You mention VLANs but it seems they exist outside the 'Tik, right? So the 'Tik is a pure router, and there is nothing to save by offloading some bridge functionality to the switch chips.
Even though it has 10+1 gigabit-Ethernet ports, the Mikrotik is a software router, and as you use a lot of routing marks, I assume a significant share of the traffic cannot be handled with reduced CPU effort using fasttracking, which means that your CPU cannot handle more than 100 Mbit/s of this complex packet handling. Use /tool profile to check how busy your CPU cores are when the machine starts dropping packets.
So if you can identify the type of traffic which occupies the most bandwidth and use fasttracking to handle that traffic, it may help a bit or a lot, depending on the percentage of the total traffic which could be fasttracked.
The other thing is that your mark-routing rules are organized in a terribly inefficient way, as every single packet has to be matched against all the million and six rules because you have set passthrough=yes just to be able to mark a few of them in the end of the chain.
As the 'Tik is a software router, you have to think about the firewall as an alghoritm (program) (because that’s what it actually is) and optimise it using the same methods programmers use to make searches efficient. RouterOS won’t do that for you.
Example: you have to map eight src-address-lists (A to H) to eight routing-marks (a to h), and then add a packet mark to some packets. The way you do it is linear:
set routing-mark a if src-address-list=A
...
set routing-mark h if src-address-list=H
set packet-mark x if packet matches some other condition orthogonal to those above
So each packet has to pass through all those 9 rules regardless whether it actually matches already at the first one or only at the last one.
A faster way would be a binary tree:
if src-address-list=ABCD { <--A:1--H:1--
if src-address-list=AB { <--A:2--
if src-address-list=A {set routing-mark a} <--A:3--
else {set routing-mark b}
}
if src-address-list=AB {
if src-address-list=C {set routing-mark c}
else {set routing-mark d}
}
}
if src-address-list=EFGH { <--H:2--
if src-address-list=EF { <--H:3--
if src-address-list=E {set routing-mark e}
else {set routing-mark f}
}
if src-address-list=GH { <--H:4--
if src-address-list=G {set routing-mark g} <--H:5--
else {set routing-mark h} <--H:6--
}
}
if (packet matches some other condition orthogonal to those above) {set packet-mark to x} <--A:4--H:7--
So you can see that in the best case (when the source address of the packet matches src-address-list=A), the packet only had to be matched against 4 rules; even in the worst case (when the source address of the packet matches src-address-list=H), the packet still had to be matched against only 7 rules instead of 9 in the linear case. So in average this step will become two times faster as compared to the linear processing, and that’s only for 8 mark-routing rules; with your 25, the relative improvement will be even better (something like average 6 rules matched instead of 25)

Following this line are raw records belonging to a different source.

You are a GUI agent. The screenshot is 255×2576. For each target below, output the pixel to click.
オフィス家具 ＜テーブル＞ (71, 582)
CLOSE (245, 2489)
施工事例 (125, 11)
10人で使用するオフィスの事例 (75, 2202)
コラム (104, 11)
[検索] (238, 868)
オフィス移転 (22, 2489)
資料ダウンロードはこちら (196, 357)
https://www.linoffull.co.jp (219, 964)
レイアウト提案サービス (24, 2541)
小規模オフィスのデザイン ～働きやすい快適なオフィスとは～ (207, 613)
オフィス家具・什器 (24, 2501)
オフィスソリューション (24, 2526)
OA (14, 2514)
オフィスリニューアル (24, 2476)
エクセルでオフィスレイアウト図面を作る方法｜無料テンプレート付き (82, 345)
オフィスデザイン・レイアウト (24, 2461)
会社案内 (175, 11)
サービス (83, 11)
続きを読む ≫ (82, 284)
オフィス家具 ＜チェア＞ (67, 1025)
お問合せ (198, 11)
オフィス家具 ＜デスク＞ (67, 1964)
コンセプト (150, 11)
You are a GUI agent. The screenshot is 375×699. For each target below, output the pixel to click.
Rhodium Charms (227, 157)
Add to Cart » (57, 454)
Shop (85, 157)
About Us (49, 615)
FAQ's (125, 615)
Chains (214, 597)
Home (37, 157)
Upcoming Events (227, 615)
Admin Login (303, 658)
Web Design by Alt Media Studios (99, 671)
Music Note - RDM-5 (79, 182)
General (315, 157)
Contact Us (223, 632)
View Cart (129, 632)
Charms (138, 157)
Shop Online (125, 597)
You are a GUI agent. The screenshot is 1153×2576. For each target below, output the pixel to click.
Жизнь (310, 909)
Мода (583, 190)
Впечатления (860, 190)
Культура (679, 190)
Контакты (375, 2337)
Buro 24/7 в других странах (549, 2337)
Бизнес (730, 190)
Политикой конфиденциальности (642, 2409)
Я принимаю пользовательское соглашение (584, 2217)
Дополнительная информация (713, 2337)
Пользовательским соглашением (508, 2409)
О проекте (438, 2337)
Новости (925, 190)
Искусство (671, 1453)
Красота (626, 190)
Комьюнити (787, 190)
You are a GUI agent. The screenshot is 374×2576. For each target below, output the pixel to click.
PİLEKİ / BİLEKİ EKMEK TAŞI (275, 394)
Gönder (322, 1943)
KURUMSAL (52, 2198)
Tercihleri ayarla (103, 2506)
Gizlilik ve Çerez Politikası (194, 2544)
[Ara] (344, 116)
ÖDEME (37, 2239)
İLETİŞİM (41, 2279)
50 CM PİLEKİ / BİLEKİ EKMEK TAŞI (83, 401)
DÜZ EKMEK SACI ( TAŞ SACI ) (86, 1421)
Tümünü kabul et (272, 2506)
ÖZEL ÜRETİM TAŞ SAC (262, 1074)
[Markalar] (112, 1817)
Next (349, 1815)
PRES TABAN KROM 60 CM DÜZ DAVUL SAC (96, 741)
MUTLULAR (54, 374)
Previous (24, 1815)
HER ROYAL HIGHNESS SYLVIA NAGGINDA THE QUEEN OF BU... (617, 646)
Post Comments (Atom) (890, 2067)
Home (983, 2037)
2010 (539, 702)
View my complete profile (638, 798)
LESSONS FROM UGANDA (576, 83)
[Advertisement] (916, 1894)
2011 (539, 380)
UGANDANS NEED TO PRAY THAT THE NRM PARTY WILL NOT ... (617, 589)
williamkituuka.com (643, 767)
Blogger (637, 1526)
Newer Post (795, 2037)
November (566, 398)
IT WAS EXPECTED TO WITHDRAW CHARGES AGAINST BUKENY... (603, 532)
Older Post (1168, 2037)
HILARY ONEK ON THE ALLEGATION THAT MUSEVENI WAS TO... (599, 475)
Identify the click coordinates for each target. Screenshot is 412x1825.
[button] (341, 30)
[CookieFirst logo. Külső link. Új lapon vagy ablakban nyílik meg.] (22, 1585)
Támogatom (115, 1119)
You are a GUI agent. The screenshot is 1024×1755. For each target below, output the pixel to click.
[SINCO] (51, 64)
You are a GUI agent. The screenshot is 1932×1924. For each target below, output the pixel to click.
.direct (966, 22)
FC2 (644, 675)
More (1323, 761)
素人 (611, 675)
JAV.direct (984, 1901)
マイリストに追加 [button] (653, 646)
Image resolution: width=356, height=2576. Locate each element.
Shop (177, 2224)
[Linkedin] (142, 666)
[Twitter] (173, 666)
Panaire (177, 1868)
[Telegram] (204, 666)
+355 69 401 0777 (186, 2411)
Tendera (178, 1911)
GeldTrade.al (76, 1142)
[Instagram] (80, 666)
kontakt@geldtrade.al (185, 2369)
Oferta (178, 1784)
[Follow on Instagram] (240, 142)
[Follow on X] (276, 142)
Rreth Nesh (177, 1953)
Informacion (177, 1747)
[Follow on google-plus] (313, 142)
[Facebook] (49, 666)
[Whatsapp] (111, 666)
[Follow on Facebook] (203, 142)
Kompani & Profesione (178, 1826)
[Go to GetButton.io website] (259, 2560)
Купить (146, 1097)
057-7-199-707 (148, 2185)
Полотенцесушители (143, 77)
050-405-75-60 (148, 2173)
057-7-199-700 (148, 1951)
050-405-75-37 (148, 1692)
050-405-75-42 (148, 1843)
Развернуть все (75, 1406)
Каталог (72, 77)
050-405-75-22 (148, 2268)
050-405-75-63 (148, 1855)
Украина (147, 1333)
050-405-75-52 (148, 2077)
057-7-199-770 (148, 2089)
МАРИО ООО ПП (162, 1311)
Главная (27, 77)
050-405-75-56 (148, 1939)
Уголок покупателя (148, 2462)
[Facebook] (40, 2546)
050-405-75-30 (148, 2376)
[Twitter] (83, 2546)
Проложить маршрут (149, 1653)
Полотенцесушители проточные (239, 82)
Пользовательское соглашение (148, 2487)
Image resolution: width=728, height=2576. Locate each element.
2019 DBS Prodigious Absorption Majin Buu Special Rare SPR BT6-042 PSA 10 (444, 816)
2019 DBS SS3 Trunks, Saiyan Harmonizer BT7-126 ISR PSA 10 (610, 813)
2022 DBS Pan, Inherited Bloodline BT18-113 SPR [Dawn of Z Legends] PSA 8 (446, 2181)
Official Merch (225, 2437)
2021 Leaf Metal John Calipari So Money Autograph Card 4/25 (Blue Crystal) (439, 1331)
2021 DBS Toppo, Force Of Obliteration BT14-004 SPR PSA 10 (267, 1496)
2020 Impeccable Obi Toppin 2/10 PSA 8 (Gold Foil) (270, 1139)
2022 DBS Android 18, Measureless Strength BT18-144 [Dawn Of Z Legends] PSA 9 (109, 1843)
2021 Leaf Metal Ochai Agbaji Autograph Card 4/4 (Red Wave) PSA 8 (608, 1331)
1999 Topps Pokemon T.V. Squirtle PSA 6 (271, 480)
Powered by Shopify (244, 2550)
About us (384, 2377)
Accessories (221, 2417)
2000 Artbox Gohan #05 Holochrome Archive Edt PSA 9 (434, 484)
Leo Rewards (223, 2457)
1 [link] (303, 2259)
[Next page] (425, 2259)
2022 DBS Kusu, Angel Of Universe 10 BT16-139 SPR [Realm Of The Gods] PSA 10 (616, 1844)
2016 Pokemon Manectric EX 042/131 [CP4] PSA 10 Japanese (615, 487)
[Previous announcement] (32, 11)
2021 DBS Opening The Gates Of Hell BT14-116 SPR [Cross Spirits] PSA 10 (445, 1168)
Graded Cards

If you can use matching to src-address instead of src-address-list in the example, the matching will be faster too, as address lists have to use an internal hash algorithm while plain src-address matching uses single from-to intervals at worst.
But it is even better to assingn a connection mark, albeit based on relatively expensive operations like address list matching, to the whole connection when processing its initial packet, and translate connection mark to routing mark for all subsequent packets of the connection in upload direction, as described here. You cannot organize the connection mark->routing mark translation rules into a binary tree, but matching a connection mark is a faster operation than matching an address list.
Yet another option, as you seem to use routing marks only based on source addresses: I was always wondering whether routing rules were just a relict of past or only applicable together with dynamic routing protocols, but inspired by your multi-tenant configuration, I’ve done a quick test and it seems to me that, unlike routing marking in mangle, routing rules can coexist with fasttracking. They support much less match conditions, actually only source and destination prefixes (no lists, no intervals) and routing-mark, but for your scenario the src-address should be sufficient. And fasttracking really does make a difference.